Chances are that many online interactions they have will be pleasant, fun and enjoyable. 

However, it’s important to make them aware that public opinion can flip at the drop of a hat.

Making a racist, homophobic or politically incorrect comment (whether it’s inadvertent or on purpose!) can cause a well-known person to be “cancelled” in the blink of an eye or come back to haunt someone who finds themselves in the public eye years later.

 

Sharing is Relinquishing Control

The reason this can happen is because, once you post something online, it’s out in the world for anyone to do with as they please. 

We live in a politically correct society and it’s never a good idea to post an opinion without seriously weighing up the potential consequences of your actions. 

Yes, you can delete something from your Twitter or Instagram feed if you regret your words after posting them but there’s no way of knowing whether someone else has “screenshot” it already.

Unfortunately, if you have any sort of a profile, it’s safe to assume that somebody has. 

 

Your Data tells a Story

The simple truth is that our digital identity is made up of the data we share online and the more of it there is, the better equipped people are to make assumptions about who we are.

Today’s children are the first to grow up in a world where there has always been social media and they are sharing more than the adults who have gone before them.

From Snaps to TikTok videos to Instastories, everyone can be the star of their own reality TV show with a decent tripod and a ring light!

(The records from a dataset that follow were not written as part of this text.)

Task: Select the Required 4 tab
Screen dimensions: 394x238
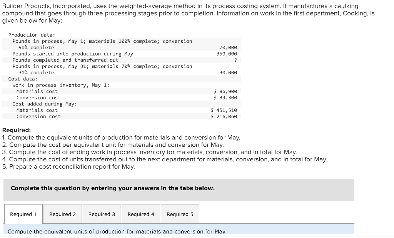Action: click(141, 214)
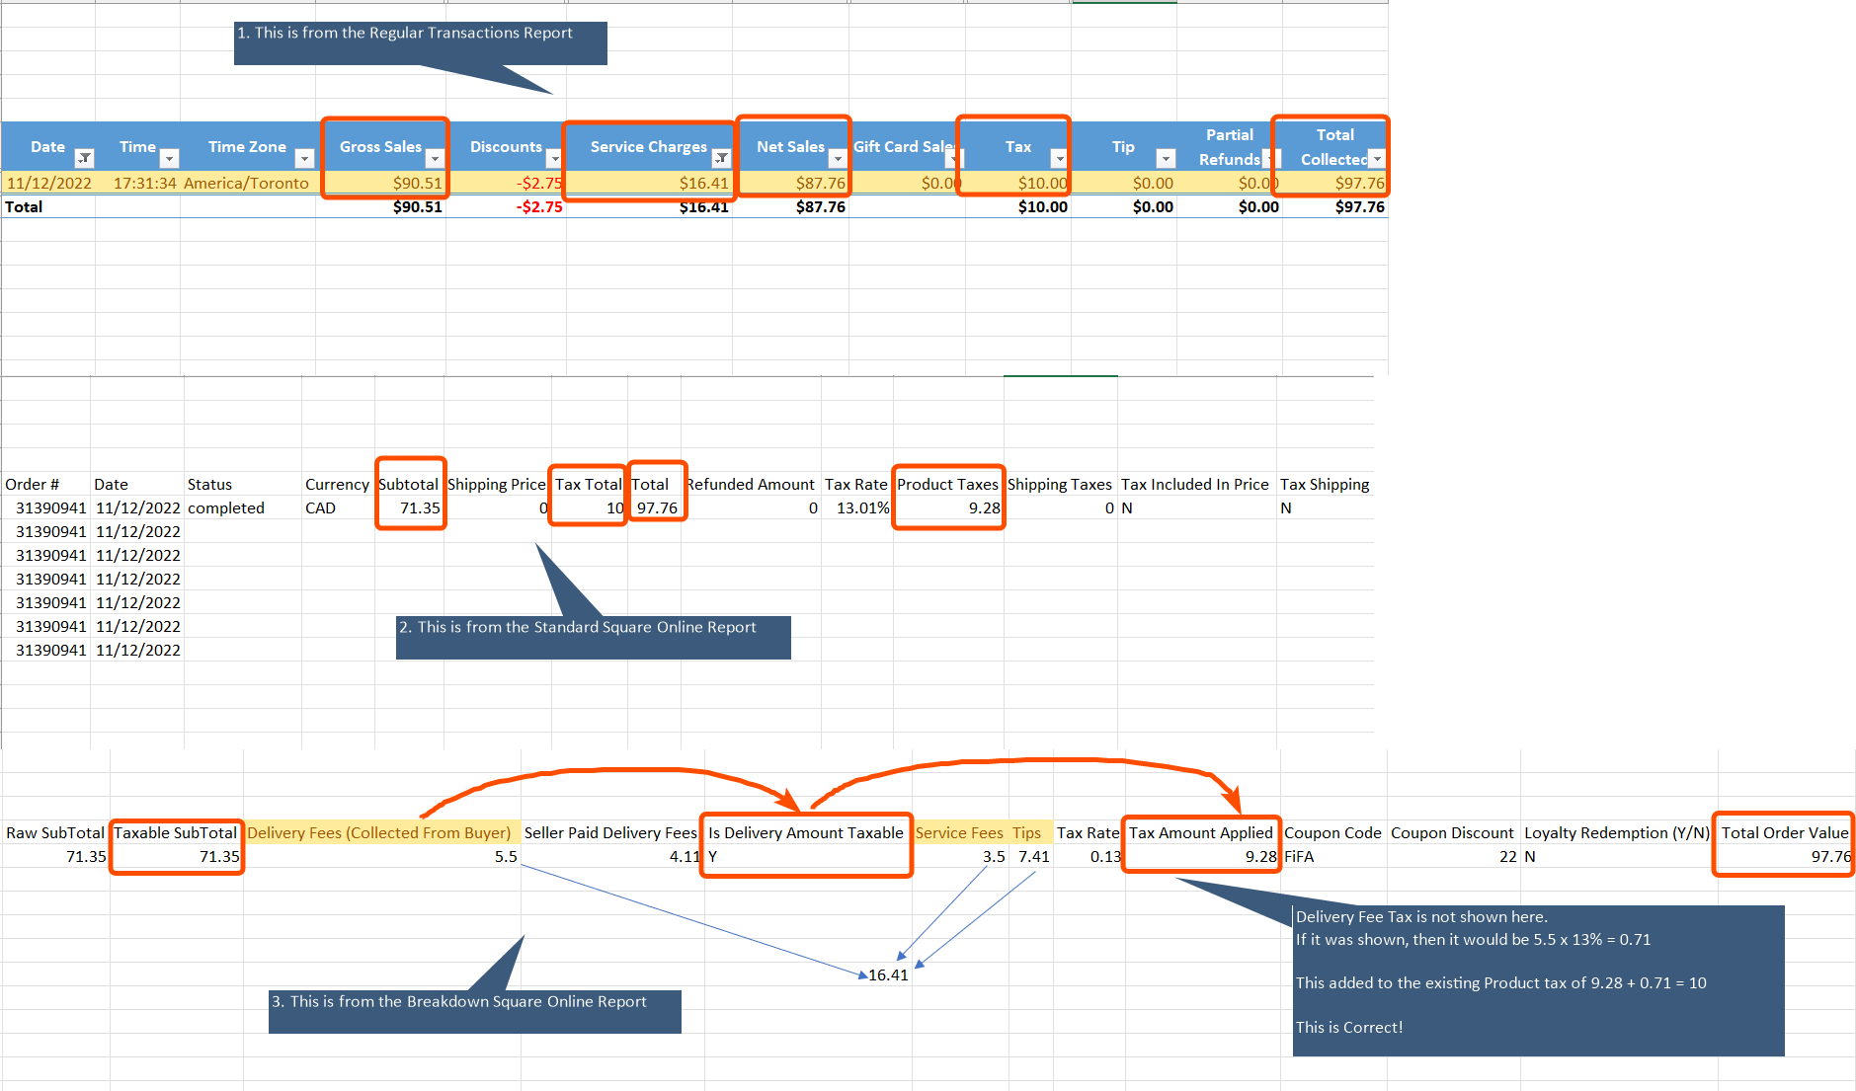Open the Time column filter dropdown
Screen dimensions: 1856x1091
pyautogui.click(x=170, y=158)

But do your children know what’s happening to the data they are uploading daily?

Even if they delete it from their feeds, each post still lives on the servers of the social media company so that it can be analysed and used for a variety of purposes.

It’s the same with emails. Just because you decide to do a massive cull of your overflowing inbox doesn’t mean that those emails are gone forever. 

They might be gone from your grasp (which is why if you want to keep something, you should always back it up!), but they exist on the servers of Gmail or Yahoo, etc. and while it might be difficult to retrieve them for malicious intent, it’s by no means impossible.

 

So, what’s the solution?

The solution is very straightforward. Teach your children to behave as if everything they post online is public. It could be read by their grandparents, siblings, friends, teachers, etc.

Make sure to enable all the privacy settings on their devices.

As they grow older, get your kids into the habit of reviewing their online activity every couple of months and removing anything that might paint them in an unflattering light. 

Perhaps nobody cares about what they post today, but they might in the future!